[Start of section]

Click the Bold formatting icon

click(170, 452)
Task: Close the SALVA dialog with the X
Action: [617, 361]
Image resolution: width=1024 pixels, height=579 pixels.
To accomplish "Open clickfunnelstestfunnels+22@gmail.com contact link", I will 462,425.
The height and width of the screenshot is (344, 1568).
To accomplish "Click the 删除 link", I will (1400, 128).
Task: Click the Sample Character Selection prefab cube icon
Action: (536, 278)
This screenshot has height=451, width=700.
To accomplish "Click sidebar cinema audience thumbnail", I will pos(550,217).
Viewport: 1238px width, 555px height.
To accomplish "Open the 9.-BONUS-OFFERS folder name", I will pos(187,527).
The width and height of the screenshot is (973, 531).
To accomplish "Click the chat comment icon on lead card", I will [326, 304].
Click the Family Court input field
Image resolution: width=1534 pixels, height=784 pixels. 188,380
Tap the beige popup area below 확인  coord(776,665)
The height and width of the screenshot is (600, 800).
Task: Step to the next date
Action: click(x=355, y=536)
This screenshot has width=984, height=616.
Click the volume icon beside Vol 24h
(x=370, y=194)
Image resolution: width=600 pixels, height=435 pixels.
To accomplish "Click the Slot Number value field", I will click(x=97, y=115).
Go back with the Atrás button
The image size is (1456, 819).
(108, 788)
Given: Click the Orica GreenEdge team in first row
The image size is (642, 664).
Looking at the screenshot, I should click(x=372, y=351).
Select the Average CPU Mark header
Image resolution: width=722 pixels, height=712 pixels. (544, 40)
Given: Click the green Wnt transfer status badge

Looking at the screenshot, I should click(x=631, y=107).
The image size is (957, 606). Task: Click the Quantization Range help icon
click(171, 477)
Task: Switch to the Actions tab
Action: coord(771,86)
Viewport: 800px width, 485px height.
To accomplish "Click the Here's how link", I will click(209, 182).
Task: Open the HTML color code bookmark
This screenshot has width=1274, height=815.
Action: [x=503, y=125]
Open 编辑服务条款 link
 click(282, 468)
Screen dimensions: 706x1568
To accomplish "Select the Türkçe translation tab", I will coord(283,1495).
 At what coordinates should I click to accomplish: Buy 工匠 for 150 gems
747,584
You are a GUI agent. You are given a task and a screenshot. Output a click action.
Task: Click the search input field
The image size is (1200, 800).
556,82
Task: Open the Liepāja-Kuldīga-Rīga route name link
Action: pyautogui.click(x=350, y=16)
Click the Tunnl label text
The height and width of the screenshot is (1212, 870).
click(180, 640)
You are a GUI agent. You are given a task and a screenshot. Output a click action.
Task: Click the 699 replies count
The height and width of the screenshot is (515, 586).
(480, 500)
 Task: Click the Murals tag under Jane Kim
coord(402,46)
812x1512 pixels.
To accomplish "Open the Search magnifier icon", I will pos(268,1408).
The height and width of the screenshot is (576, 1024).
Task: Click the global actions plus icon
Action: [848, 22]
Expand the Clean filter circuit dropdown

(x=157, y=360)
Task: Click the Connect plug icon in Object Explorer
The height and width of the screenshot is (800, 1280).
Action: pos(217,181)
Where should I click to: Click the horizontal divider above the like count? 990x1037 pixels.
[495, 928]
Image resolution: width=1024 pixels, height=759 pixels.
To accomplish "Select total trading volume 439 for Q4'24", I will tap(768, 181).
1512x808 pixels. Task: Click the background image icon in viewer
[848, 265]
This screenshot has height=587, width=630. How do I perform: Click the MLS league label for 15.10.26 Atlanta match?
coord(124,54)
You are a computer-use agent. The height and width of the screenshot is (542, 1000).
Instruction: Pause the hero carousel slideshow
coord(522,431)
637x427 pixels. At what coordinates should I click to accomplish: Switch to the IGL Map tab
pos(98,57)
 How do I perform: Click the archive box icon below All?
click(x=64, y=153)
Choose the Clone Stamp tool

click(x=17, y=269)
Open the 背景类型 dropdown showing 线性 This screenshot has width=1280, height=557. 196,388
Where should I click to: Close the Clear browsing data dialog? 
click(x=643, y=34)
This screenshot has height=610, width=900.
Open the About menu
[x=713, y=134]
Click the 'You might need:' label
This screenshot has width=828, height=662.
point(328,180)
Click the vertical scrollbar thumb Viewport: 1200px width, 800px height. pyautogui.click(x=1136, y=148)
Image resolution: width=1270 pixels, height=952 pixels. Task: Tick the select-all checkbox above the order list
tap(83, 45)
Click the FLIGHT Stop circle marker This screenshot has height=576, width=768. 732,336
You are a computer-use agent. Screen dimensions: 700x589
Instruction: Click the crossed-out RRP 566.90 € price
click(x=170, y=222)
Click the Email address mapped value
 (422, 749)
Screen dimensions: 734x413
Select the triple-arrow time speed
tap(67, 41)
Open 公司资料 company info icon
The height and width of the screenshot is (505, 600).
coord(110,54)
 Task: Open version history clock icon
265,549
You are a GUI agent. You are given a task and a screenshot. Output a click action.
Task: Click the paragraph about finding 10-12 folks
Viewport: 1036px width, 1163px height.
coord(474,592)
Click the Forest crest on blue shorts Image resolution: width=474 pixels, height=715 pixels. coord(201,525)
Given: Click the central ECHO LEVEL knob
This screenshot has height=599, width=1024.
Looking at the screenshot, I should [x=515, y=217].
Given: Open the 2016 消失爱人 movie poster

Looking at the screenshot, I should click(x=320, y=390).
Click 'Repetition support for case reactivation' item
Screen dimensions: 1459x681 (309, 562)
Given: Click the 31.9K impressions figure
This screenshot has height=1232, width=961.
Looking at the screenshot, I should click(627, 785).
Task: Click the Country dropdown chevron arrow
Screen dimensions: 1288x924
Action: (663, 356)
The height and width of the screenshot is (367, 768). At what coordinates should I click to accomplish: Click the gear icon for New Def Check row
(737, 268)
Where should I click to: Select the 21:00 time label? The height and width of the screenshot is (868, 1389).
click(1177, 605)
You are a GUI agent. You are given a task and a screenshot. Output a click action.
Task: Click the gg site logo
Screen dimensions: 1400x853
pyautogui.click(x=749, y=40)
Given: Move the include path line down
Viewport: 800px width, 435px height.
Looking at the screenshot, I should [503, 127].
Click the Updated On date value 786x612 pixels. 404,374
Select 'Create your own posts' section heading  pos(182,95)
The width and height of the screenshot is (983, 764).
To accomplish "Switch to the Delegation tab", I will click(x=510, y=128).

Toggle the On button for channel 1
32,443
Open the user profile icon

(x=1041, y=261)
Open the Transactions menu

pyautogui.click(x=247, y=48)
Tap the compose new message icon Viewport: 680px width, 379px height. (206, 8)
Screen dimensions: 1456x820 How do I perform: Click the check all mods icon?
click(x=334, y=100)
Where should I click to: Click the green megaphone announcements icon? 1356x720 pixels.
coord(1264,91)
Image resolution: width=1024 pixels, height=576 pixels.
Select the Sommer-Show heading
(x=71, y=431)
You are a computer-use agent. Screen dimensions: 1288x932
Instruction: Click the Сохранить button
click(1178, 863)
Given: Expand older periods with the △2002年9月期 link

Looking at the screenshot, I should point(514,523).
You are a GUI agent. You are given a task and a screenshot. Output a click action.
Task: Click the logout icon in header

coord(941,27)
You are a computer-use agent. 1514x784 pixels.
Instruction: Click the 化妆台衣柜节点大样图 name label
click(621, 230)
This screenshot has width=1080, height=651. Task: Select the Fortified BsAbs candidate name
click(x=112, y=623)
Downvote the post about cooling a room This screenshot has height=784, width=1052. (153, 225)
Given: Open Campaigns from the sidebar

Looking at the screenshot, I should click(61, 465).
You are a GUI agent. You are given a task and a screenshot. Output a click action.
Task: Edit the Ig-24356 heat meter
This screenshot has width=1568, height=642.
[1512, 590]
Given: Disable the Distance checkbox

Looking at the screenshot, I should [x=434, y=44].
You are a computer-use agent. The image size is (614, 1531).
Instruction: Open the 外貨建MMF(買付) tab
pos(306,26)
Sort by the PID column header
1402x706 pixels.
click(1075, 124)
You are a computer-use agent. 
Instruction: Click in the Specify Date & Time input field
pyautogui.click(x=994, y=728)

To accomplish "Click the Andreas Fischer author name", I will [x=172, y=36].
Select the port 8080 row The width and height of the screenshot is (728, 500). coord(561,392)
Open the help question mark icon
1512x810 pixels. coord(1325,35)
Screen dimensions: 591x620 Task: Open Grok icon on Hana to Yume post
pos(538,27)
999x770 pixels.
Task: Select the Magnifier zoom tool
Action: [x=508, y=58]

[End of section]

Work task —
Only the lines containing the word "computer" should be returned from the data above.

Your solution —
You are a computer-use agent. The height and width of the screenshot is (542, 1000).
You are a computer-use agent. Screen dimensions: 700x589
You are a computer-use agent. Screen dimensions: 1288x932
You are a computer-use agent. 1514x784 pixels.
You are a computer-use agent. The image size is (614, 1531).
You are a computer-use agent. 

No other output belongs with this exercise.